“Half the world is unbanked,” is the title of an early chapter of a new book, Banking the World, edited by Robert Cull and others. Counterintuitive as it seems, for those of us living in countries with too much banking, too little banking is a big problem. For a long time the best, indeed one of the only, books on the issue of financial services for the truly poor has been Portfolios of the Poor, edited by Daryl Collins and others (see also the terrific Portfolios of the Poor website for additional material).
Banking the World: Empirical Foundations of Financial Inclusion
Collins has a chapter in this new book, on measuring what financial services poor people use. It starts with an example about how important basic financial services can be in helping people earn more – a study of fertilizer use in western Kenya, where the biggest barrier to using fertilizer is timing savings in order to have enough money available to buy the fertilizer at the right time. I think access to secure means of savings is fundamental – far more important than microcredit, which has been so much the focus of research and policy debate so far.
Although I’ve not yet read all the chapters in this book, it collects together a number of empirical studies piecing together the evidence that will be needed to help develop inclusive financial services. It includes a number of intriguing ones – such as using biometrics for identification and security purposes. This is interesting because – although the chapter doesn’t address this issue – global anti-money laundering and ‘know your customer’ regulations – are wholly paper-based, which excludes people with no fixed address, no bills addressed to them, few formal documents at all, and no access to photocopiers. It is worth asking whether alternative approaches ID schemes could offer adequate security to serve the real purposes of such regulations. (I think the digital money guru Dave Birch has written about this although I can’t track down the link at present.)

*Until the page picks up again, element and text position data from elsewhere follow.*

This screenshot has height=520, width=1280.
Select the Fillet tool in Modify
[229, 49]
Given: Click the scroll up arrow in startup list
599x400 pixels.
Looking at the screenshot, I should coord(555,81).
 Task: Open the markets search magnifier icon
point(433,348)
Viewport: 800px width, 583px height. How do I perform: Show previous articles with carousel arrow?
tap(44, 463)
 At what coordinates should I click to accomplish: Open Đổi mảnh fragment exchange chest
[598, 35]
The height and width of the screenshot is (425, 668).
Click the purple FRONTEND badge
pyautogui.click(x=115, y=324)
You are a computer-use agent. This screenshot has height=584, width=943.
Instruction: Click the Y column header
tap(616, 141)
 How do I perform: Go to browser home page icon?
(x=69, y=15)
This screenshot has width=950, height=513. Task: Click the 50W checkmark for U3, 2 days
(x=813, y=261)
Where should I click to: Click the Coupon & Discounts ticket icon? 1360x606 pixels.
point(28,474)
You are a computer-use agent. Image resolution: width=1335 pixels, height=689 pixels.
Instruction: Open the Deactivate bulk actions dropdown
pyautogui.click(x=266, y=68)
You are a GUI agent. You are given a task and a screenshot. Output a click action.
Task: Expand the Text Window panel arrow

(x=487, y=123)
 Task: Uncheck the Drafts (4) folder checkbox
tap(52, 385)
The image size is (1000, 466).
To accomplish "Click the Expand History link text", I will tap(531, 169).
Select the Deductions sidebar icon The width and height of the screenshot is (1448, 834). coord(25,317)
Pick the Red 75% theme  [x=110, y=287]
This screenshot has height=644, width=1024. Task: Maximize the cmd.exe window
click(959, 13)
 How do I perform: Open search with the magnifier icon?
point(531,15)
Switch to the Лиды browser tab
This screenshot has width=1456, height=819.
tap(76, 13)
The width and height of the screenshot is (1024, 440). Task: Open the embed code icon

I also like it that the book has a section called ‘Cautionary Tales’, included as a warning against ‘silver bullet’ thinking (“All we need to do is X and we will end poverty”). Not all financial services boost growth or encourage entrepreneurship, and some can be harmful. The examples here are the disappointing effect of remittance flows into Vietnam and the damage done by easy access to mortgages in some of the lower income Eastern European economies.
The final chapter, by the editors, lists ten unanswered questions, the first of which is the need for much more evidence on whether and how access to financial services has a beneficial impact for people on low incomes; which financial services are most valuable; why do ‘micro’ services struggle to scale up; and does growing access to financial services increase the risk of financial instability? As this list indicates, there is much that we don’t know, and the answers are relevant to financial inclusion within the rich economies as well as in low income countries. However, this book is a welcome addition to our present state of knowledge and will be of great interest to people working on this aspect of development.